■ WHAT NEEDS TO BE DONE: Copy the rows word for word, from the first line through the line containing "Action: [67, 113]", leaving out the pictures.

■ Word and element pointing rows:
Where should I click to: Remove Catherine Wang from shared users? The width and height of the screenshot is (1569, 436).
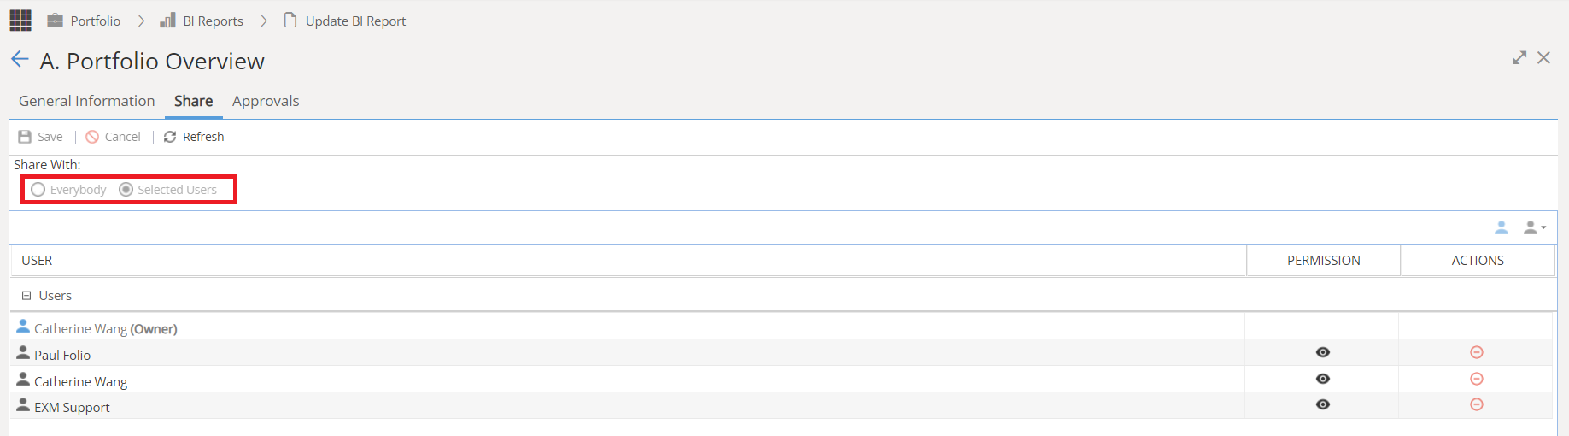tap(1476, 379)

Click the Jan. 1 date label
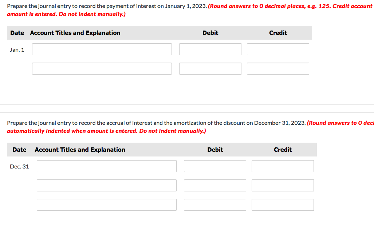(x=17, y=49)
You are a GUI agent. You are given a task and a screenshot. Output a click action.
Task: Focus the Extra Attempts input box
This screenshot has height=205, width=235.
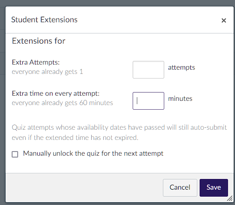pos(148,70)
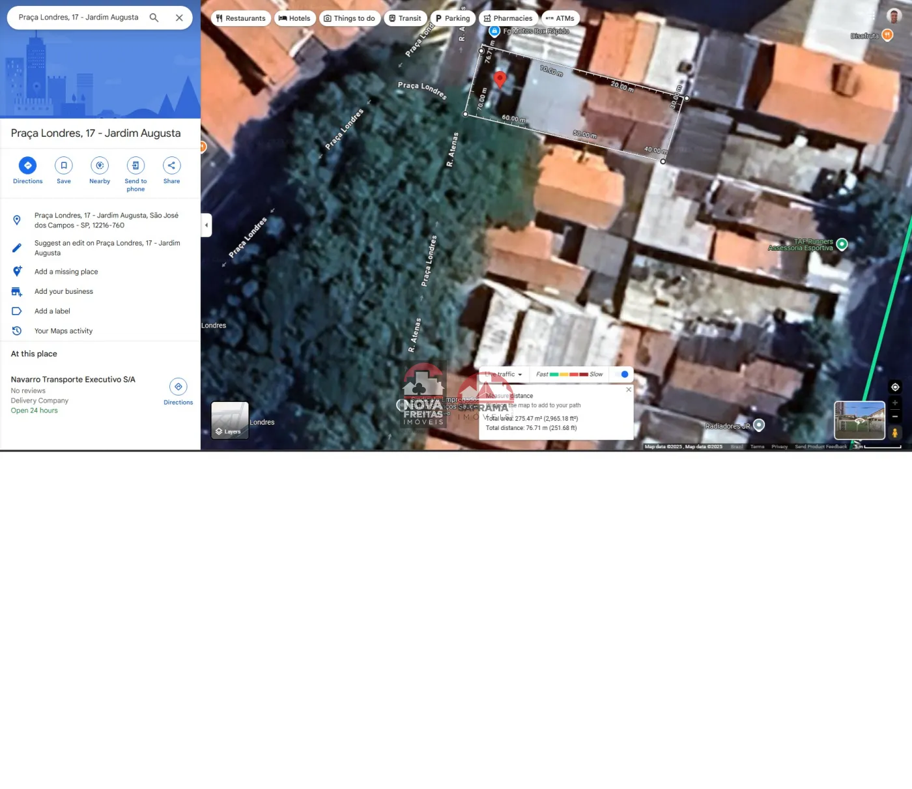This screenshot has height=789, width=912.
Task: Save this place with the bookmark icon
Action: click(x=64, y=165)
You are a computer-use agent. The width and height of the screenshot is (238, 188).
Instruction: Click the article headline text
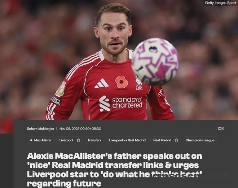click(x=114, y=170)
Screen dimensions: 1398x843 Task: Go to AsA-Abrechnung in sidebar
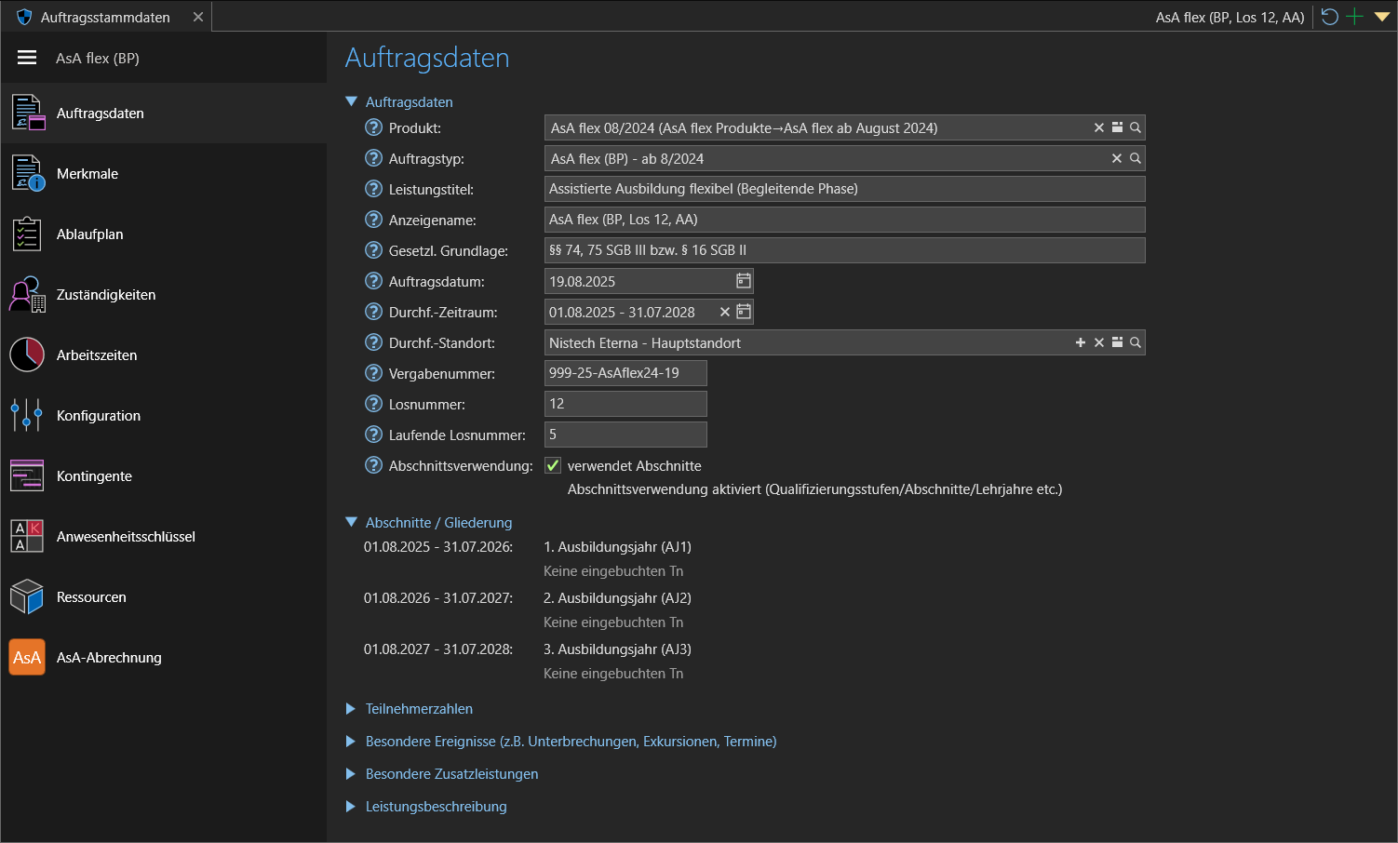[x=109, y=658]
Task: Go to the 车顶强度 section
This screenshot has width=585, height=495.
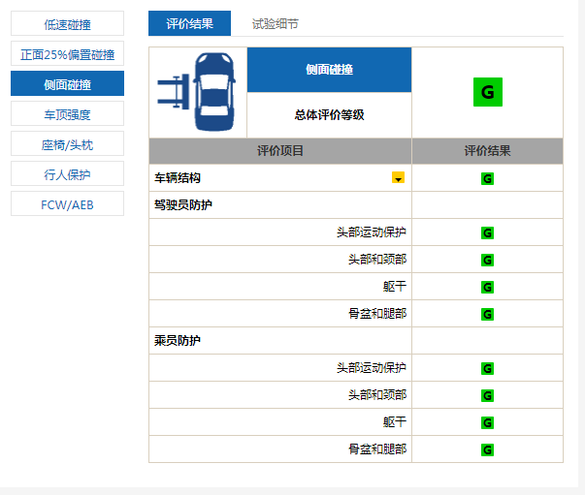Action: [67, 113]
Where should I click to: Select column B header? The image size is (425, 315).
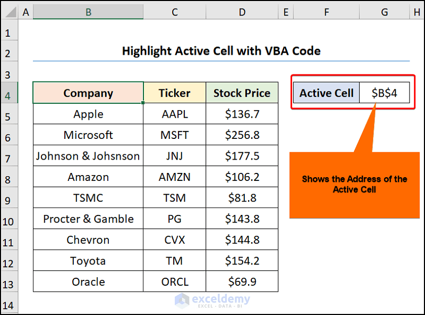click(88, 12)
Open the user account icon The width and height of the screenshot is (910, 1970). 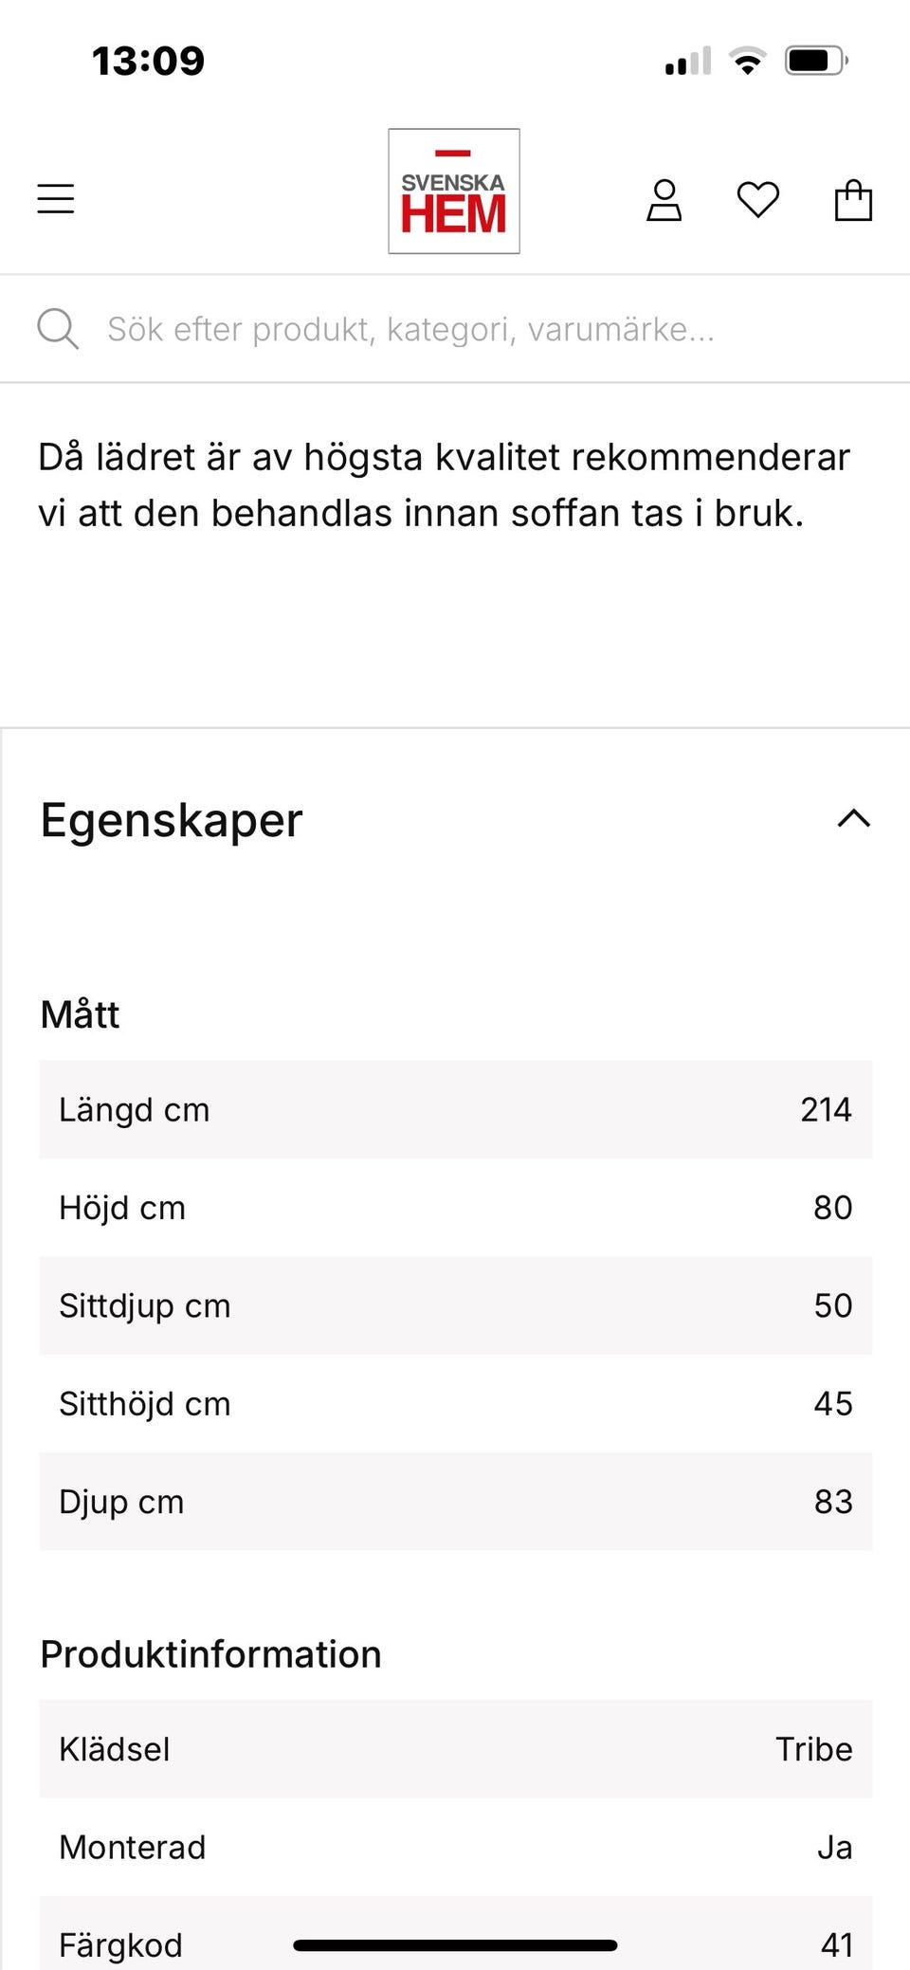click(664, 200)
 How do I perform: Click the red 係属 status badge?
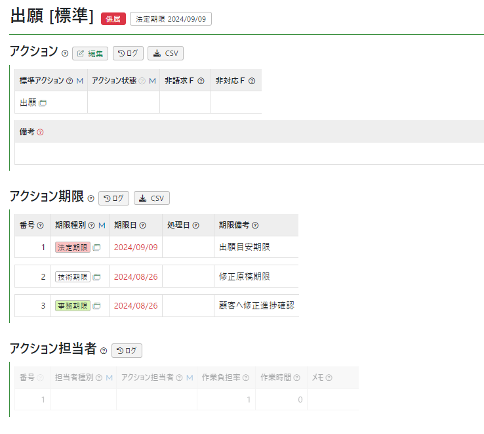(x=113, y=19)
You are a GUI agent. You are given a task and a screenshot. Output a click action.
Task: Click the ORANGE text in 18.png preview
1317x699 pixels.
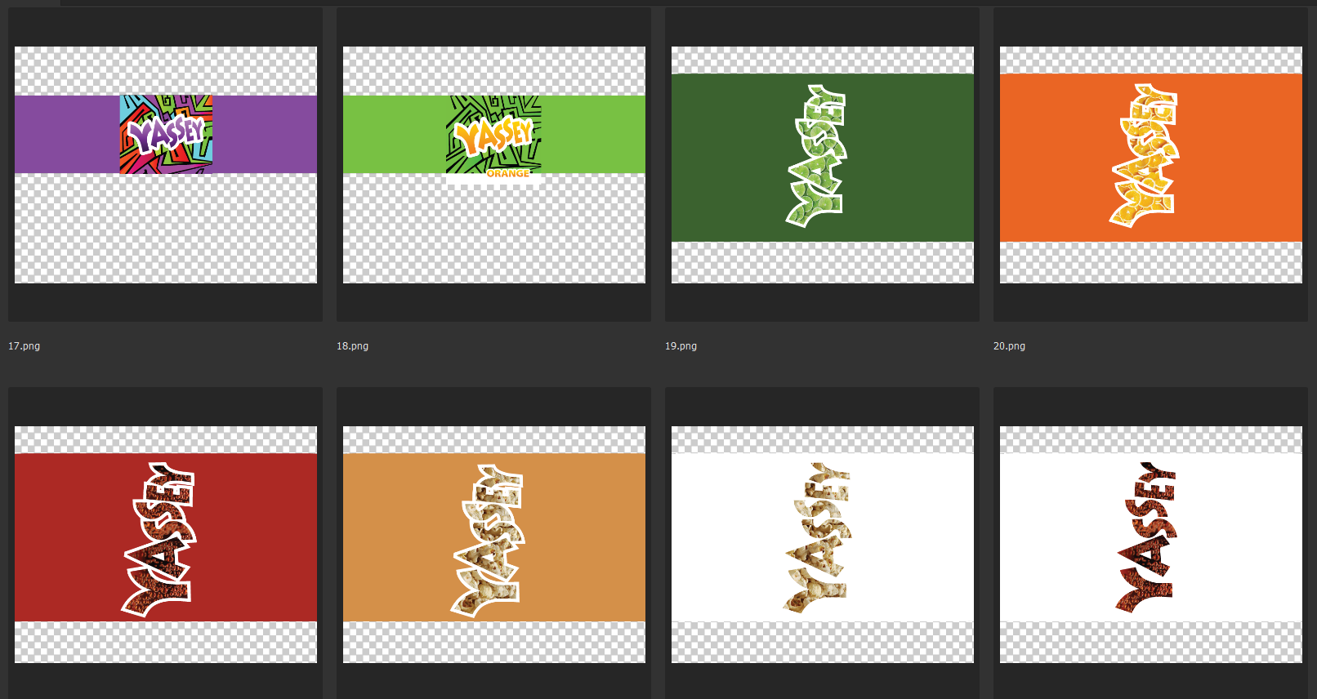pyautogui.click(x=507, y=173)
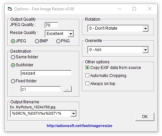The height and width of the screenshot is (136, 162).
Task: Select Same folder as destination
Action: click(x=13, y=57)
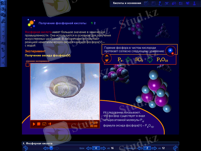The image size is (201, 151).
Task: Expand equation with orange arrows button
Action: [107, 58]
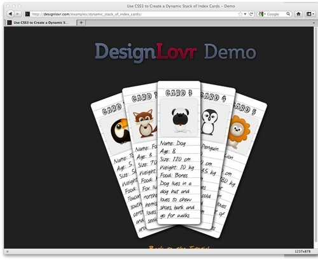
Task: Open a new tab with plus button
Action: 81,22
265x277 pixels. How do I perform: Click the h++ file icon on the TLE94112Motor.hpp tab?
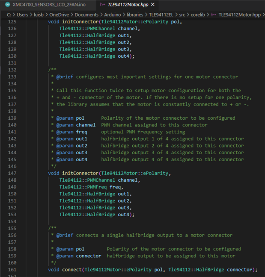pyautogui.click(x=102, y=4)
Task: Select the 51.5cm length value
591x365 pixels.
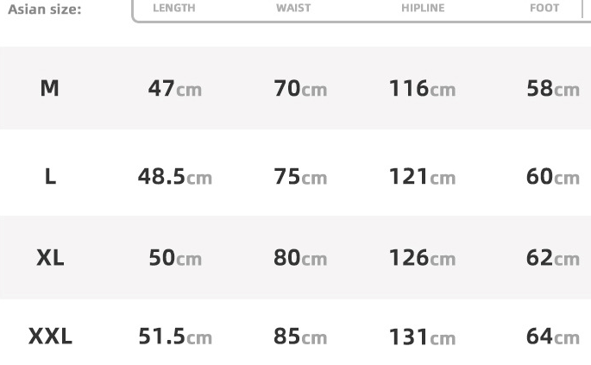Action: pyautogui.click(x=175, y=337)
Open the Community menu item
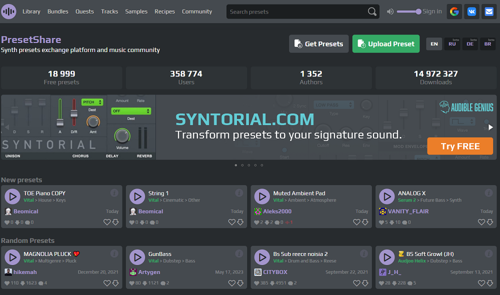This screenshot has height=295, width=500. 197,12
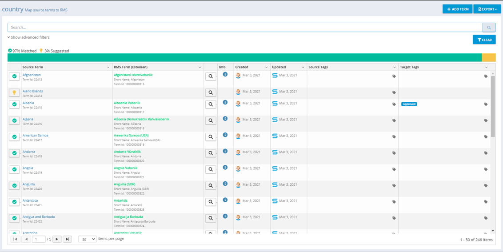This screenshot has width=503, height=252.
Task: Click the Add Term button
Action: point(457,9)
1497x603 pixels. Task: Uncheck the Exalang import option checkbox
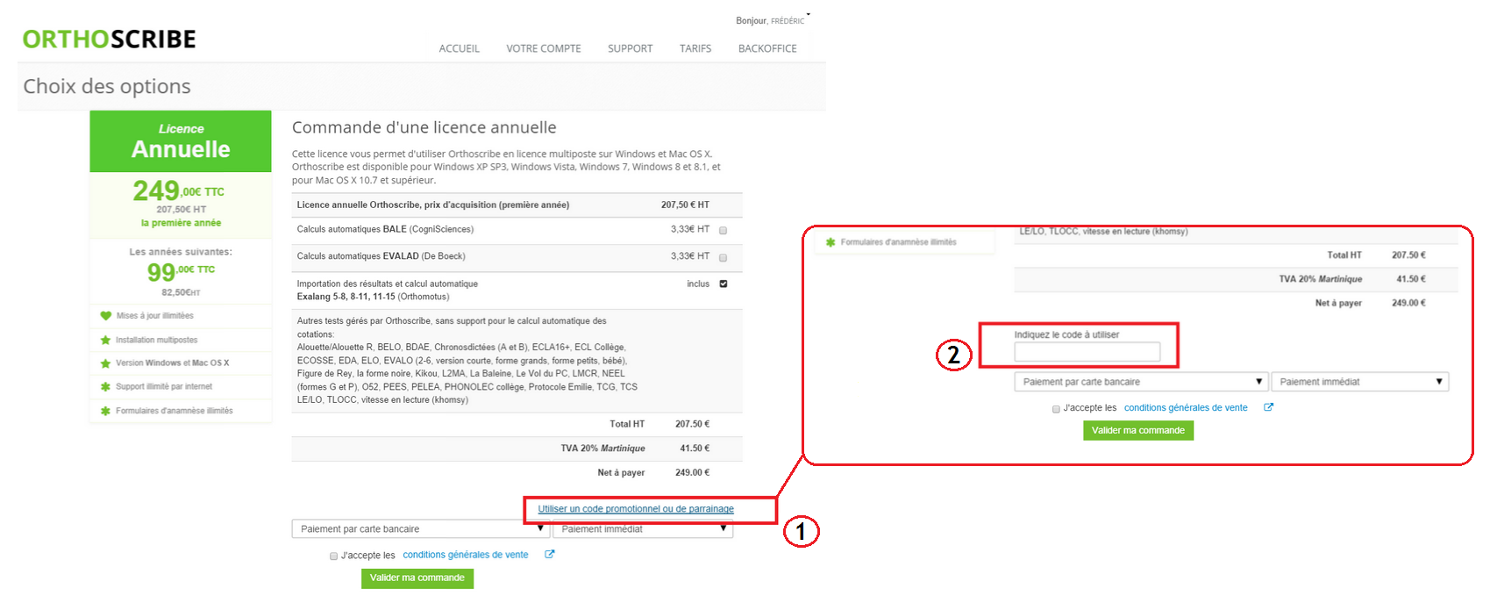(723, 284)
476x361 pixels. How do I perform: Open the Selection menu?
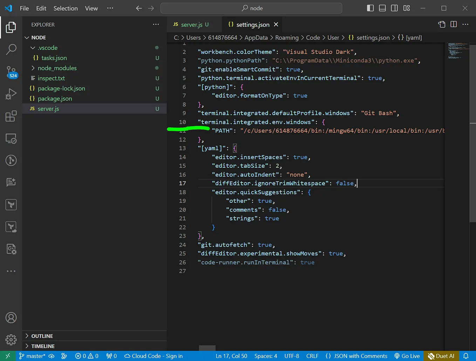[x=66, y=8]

■ SOLUTION TO THIS PROBLEM:
Where should I click to: Remove Catherine Wang from shared users? The width and height of the screenshot is (1569, 436).
tap(1476, 379)

Click the Jan. 1 date label
(x=17, y=49)
You are a GUI agent. You are given a task and a screenshot. Output a click action.
Task: Focus the Extra Attempts input box
This screenshot has height=205, width=235.
pos(148,70)
This screenshot has height=789, width=912.
Task: Save this place with the bookmark icon
Action: click(x=64, y=165)
You are a computer-use agent. The width and height of the screenshot is (238, 188).
Instruction: Click the article headline text
click(x=114, y=170)
Screen dimensions: 1398x843 Task: Go to AsA-Abrechnung in sidebar
[x=109, y=658]
Task: Go to the 车顶强度 section
This screenshot has width=585, height=495.
Action: [67, 113]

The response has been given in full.